Both of them should also consider that sharing of profits should be according to the ratio of their contributions or any criteria that they deem fit. This will ensure that any issues or complications are handled the right way. In Ingran vs. Deere Ingram, who were a psychologist and Deere, who was a psychiatrist, entered into an agreement in which Deere could serve as a medical and director of a pain clinic. He said that he was going to receive a third of clinic’s income, and Ingram would receive a third, and the remaining one-third would be for meeting expenses. Deere said that they were to carry a joint venture but Ingram asserted that Deere will receive a third of the clinic’s revenue and that no agreement was reached on the remaining two thirds. He also admitted that he never contributed capital to start clinic, never took part in hiring extra workers, and never knew the names of staff members. He also admitted that he never bought clinic equipment, never became a signatory to the clinic’s ban account and never appeared anywhere in the lease agreement for the clinic office space.
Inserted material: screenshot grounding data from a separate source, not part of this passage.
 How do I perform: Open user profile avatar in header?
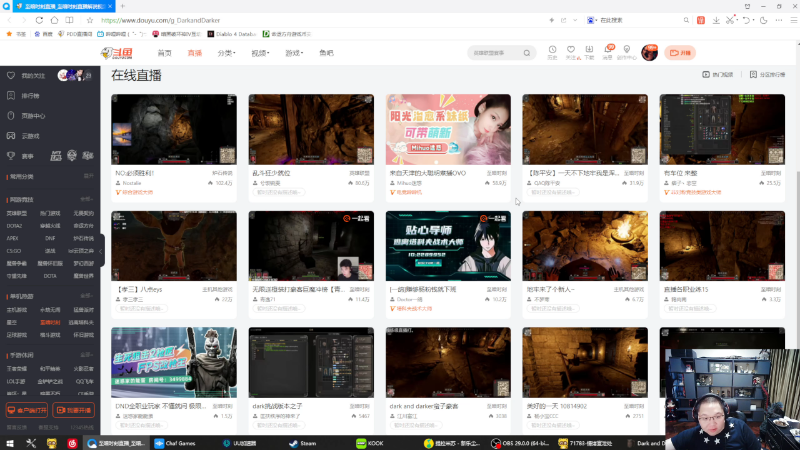[649, 53]

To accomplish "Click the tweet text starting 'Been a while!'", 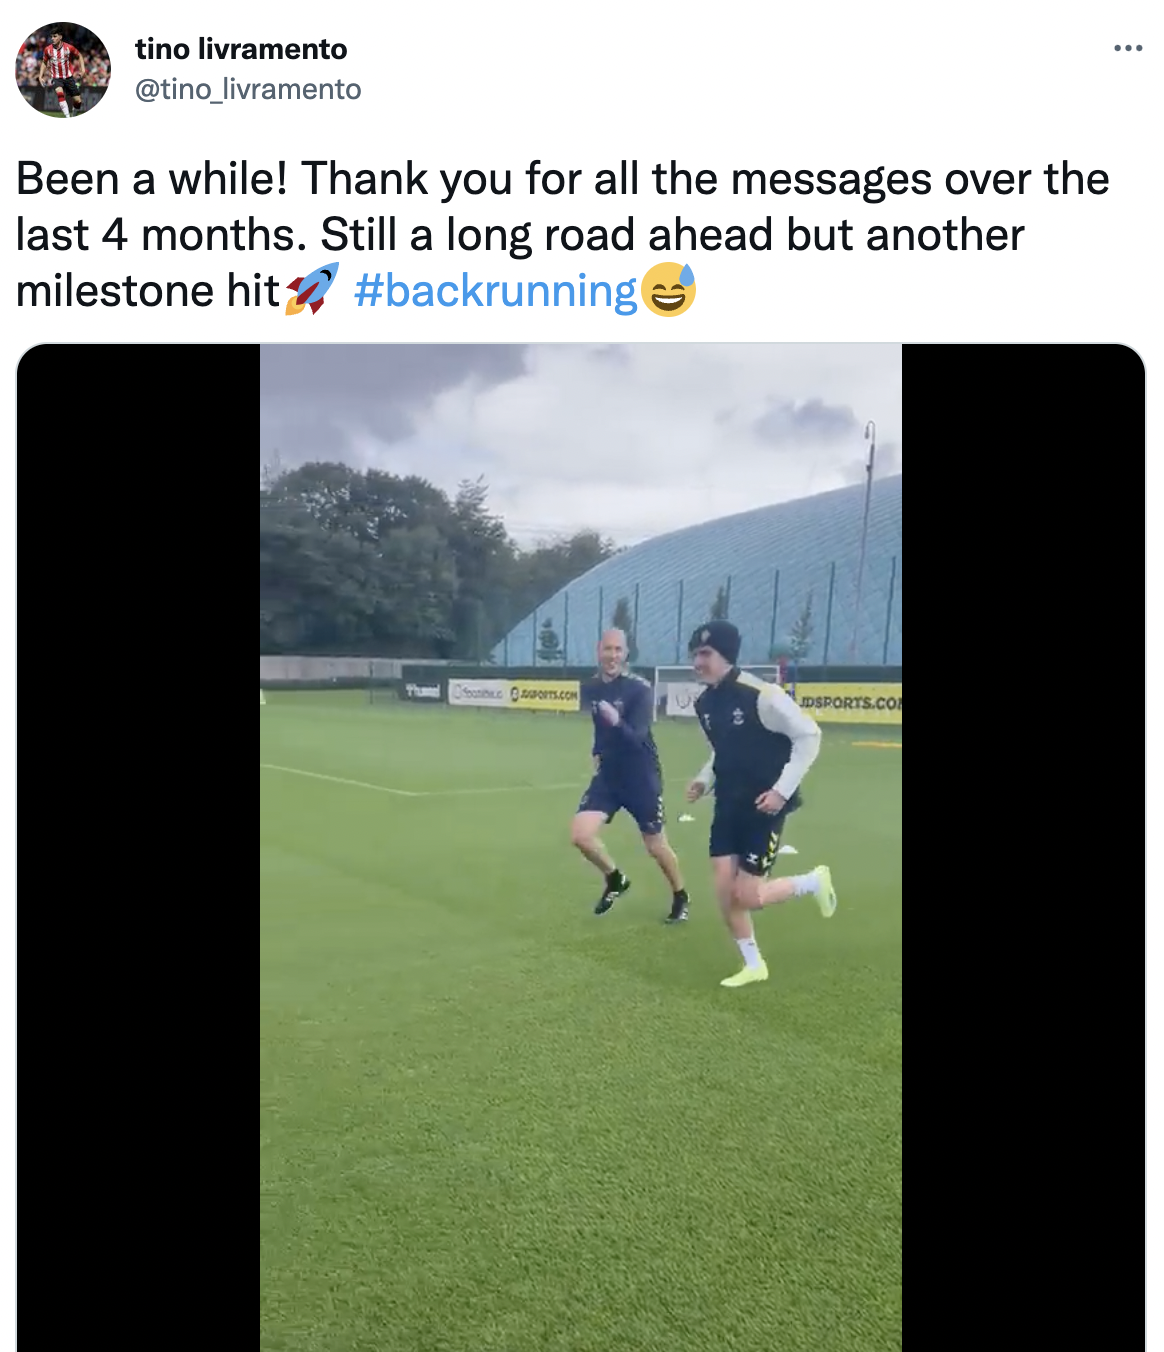I will click(563, 235).

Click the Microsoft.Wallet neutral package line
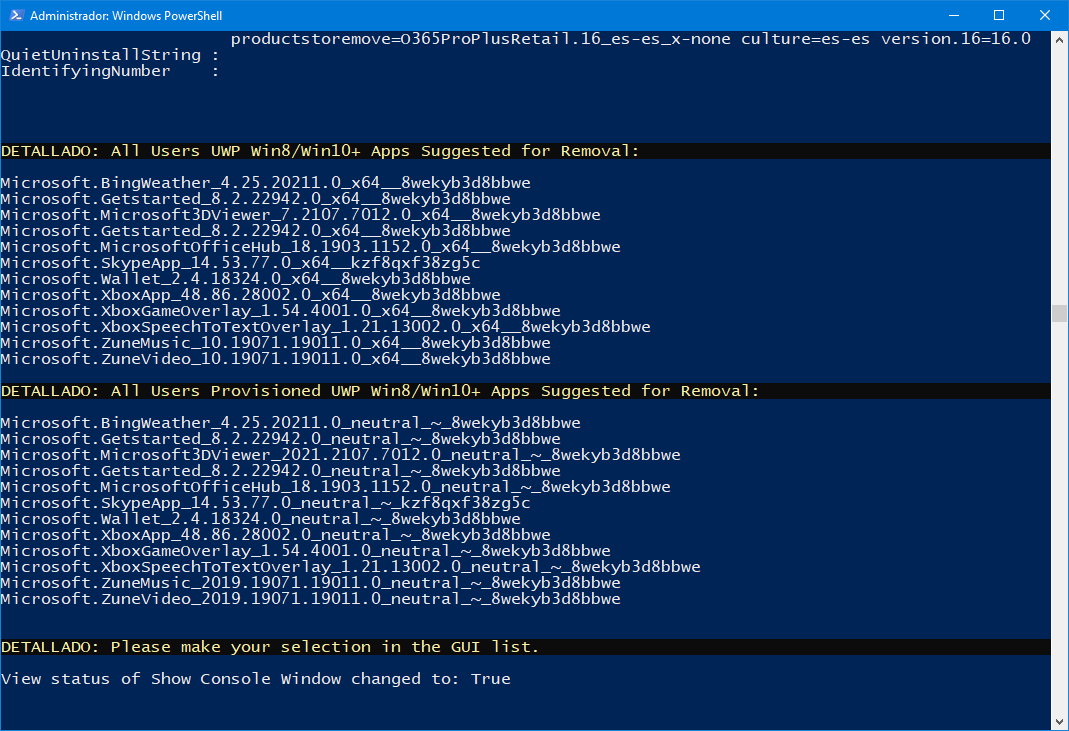tap(260, 519)
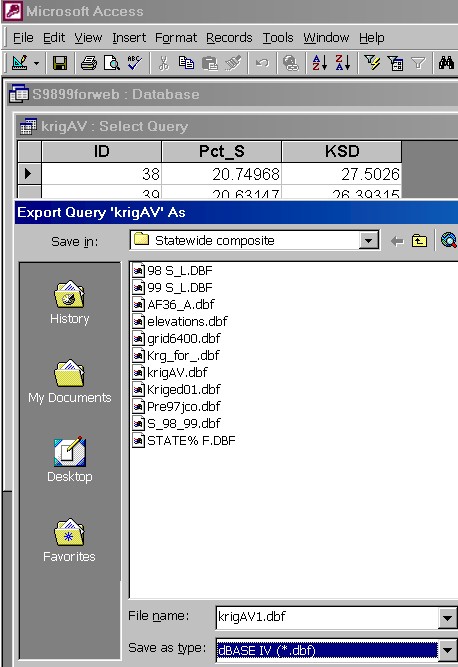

After fourteen months, Ingram decided to give Deere a form called Physician Contractual Employment Agreement’ (stated that Ingram was to be the sole owner of the clinic) which he refused to sign. He later ceased working at the clinic. He sued Ingram, and later on the jury discovered that both of them entered into a partnership agreement in which Ingram breached his fiduciary responsibility to Deere. However, the trial court found that they found no material evidence to support their partnership business. With this case law, Amanda and John should ensure that they communicate to each other, not only orally, but also in writing the responsibilities of each partner, compensation of each partner and profit sharing ratios in order to avoid complications.
Forming a capital at start up stage is not realistic, as the company requires that the two partners raise a large amount of money, and both of them should have sufficient collateral incase that go for a bank loan. By the look of things, it appears that they will not get additional financing because they were not able to raise $150000, which is a very small fraction for the capital required to form a company. Besides, the issue of Amanda not able to settle her trustee obligations to the family proofs that they will not be able to secure a bank loan in order to establish private company. Most start ups must be operated as partnership businesses for at least three years from the time they were formed and that during this time the income inflows should have been consistent and rising. They should first be able to raise the additional $ 90000, carry out the business as partnership and when they think that the business is now stable they can decide to make it a private company.